Instructions to follow:
Each line that contains the word "will" is to be copied from the records below.
═════ Data shown
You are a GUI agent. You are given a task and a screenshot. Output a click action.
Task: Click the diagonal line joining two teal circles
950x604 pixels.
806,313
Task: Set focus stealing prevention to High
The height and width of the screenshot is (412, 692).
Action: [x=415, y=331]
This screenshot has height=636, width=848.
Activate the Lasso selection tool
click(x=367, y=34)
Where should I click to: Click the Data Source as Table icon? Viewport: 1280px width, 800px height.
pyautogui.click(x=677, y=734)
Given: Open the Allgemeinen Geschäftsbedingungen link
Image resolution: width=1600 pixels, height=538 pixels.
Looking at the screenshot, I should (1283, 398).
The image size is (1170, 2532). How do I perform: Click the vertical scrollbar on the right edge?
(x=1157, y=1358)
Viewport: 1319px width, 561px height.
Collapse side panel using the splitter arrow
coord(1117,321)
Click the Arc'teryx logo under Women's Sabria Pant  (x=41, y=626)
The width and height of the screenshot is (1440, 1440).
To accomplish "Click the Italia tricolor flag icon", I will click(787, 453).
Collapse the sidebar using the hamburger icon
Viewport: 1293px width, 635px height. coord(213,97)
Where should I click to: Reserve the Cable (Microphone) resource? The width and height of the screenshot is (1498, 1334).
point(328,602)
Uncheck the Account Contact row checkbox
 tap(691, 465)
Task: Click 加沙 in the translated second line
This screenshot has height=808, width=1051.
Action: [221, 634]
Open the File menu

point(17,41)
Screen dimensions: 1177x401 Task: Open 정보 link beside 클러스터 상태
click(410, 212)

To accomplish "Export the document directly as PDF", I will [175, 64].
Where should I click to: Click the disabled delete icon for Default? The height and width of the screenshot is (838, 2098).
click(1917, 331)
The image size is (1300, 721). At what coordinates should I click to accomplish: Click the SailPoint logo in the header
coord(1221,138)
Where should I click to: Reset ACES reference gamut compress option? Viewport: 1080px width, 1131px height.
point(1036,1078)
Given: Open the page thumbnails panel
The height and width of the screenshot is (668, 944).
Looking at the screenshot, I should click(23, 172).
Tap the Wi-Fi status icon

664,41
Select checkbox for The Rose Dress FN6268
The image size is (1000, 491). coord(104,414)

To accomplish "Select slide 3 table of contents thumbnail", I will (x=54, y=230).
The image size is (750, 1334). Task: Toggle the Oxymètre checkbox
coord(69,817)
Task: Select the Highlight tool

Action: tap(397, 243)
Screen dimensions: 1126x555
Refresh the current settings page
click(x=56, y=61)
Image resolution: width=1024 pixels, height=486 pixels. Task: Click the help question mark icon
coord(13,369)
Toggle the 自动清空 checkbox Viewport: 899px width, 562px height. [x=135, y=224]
══════════
Result for this task:
To accomplish "Click the Italia tricolor flag icon", I will click(787, 453).
To accomplish "Export the document directly as PDF", I will [175, 64].
To accomplish "Select slide 3 table of contents thumbnail", I will (x=54, y=230).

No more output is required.